Corey LaForest-Roys '18, a psychology major, found the trip helped him to view the whole notion of memorials more critically.

“I hadn’t really considered how things are memorialized and commemorated before. Just seeing different memorials, around campus and elsewhere, makes me think: Why was this built? Who was this built for? Who funded it?"

Natalie Czelusniak '18, a mathematics major with a minor in statistics, says the Maymester is the most impactful course she has taken in her time at Holy Cross.

"Not only was it because of the extensive history I learned, but also because we were able to be present where the historical events physically occurred. I am Polish and I was so excited to visit the country where my family is from, which made learning the history of what actually took place in Poland that much harder to swallow."

Outside of coursework and study abroad opportunities, students, faculty and staff can expand their Judaic knowledge through a series of anti-Semitism lectures on campus.

Last semester saw Seth Stephens-Davidowitz, former Google data scientist and author of "Everybody Lies: Big Date, New Data, and What the Internet Can Tell Us About Who We Really Are" (HarperCollins, 2017) presenting on Anti-Semitism on the Web.

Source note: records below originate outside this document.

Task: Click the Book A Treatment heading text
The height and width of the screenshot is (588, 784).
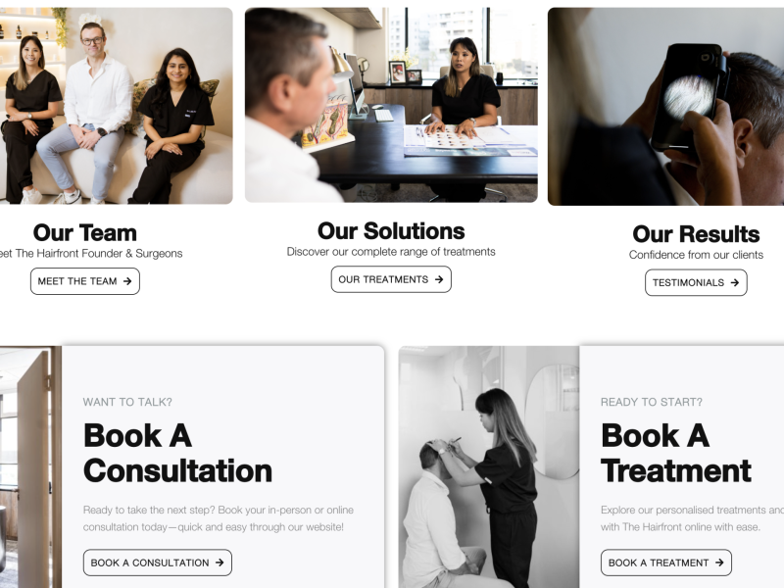Action: 676,453
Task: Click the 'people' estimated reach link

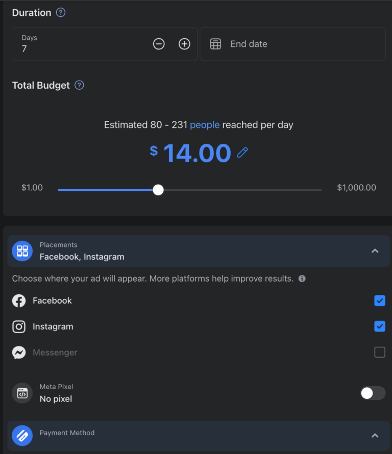Action: pos(206,124)
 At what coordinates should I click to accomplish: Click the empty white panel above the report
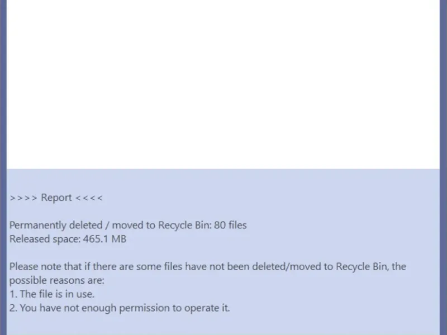[224, 84]
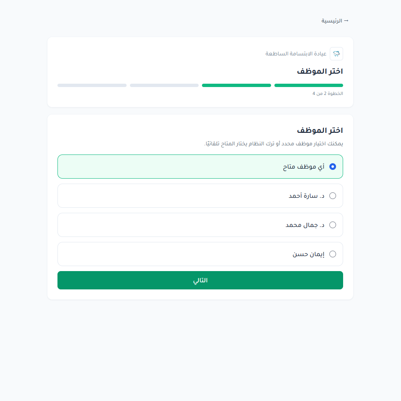Select the radio button for د. سارة أحمد

click(332, 196)
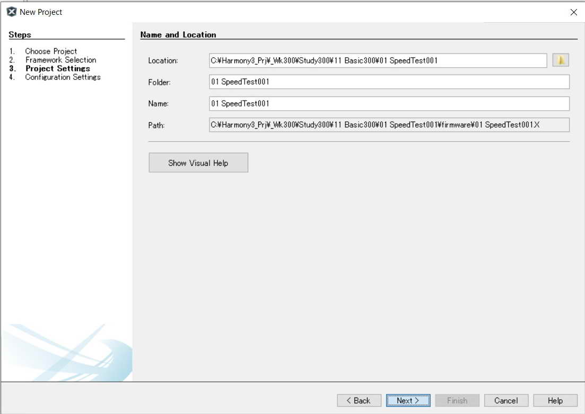The width and height of the screenshot is (585, 414).
Task: Proceed with the Next button
Action: [x=408, y=401]
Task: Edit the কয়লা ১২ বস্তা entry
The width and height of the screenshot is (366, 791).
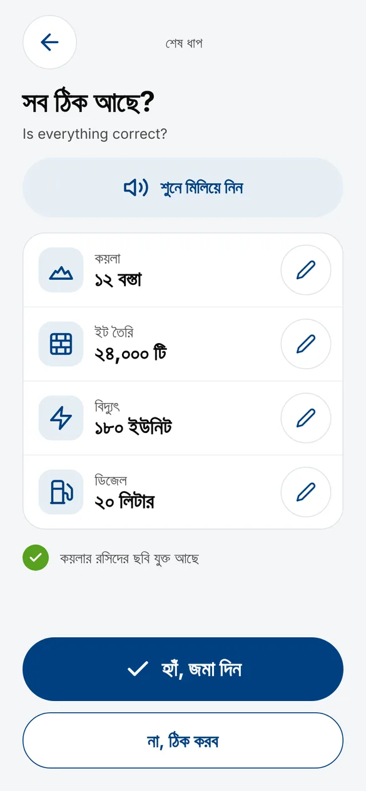Action: [306, 270]
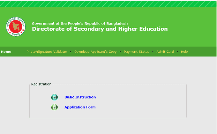The image size is (217, 134).
Task: Click the Government of the People's Republic text
Action: pos(79,24)
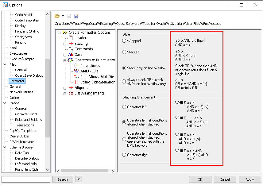263x185 pixels.
Task: Click the Apply button
Action: coord(249,179)
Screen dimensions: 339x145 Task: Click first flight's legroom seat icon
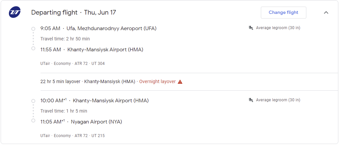click(251, 28)
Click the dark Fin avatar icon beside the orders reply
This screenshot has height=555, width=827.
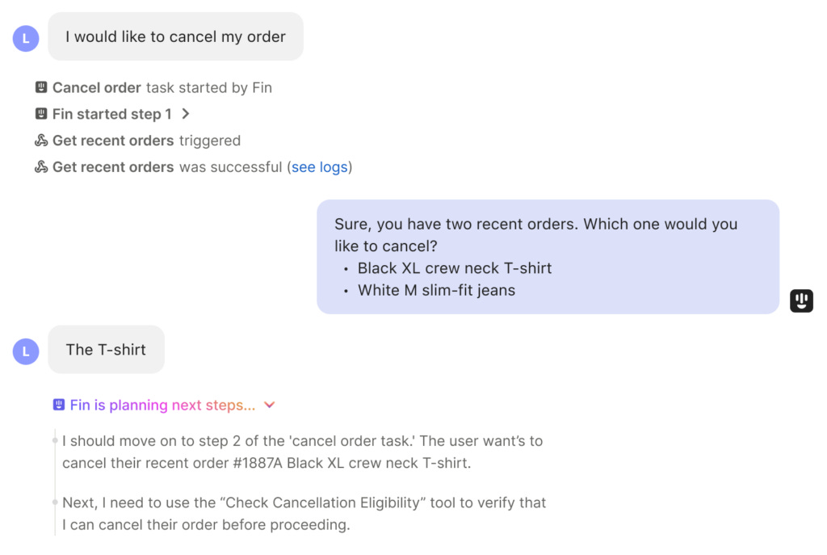tap(800, 301)
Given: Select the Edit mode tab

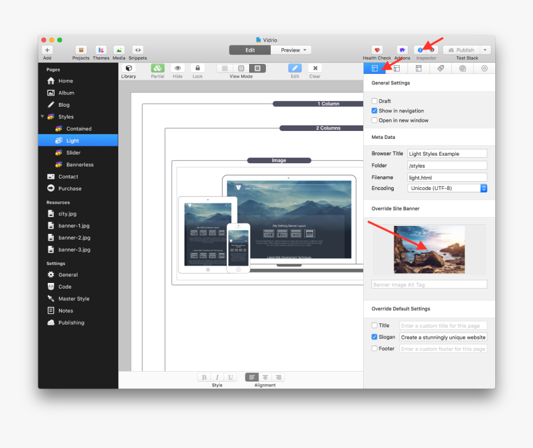Looking at the screenshot, I should coord(250,50).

Upcoming lectures include The Story of Hebrew on April 16 with Lewis Glinert, professor of Hebrew Studies at Dartmouth College and author of "The Story of Hebrew" (Princeton University Press, 2017); and Jews, Intersectionality and Contemporary Anti-Semitism on April 19 with Katya Gibel Mevorach, professor of anthropology and American studies at Grinnell College and author of "Black, Jewish and Interracial: It's not the Color of Your Skin but the Race of Your Kin, and Other Myths of Identity" (Duke University Press, 1997).

Students like Mairead Forrest '18, an English major with a minor in medieval and renaissance studies taking Avery-Peck's Holocaust course, keep an open mind when learning the intricacies of a different religion.

"Every week we read a new book that proposes a new reason for the atrocities that occurred and each week we find ourselves saying, 'Yes, that's it. That's why,' only to have it turned on its head after reading the next book. There is no one 'ah-ha!' reason for the Holocaust."

For Fulco, learning about the Holocaust has sparked an interest in furthering his knowledge on Judaism as a whole.

"It's one of the oldest religions in the world, so there's a lot to go off of. I'm a Catholic, so the Jewish religion is so interesting to me because it all connects so well."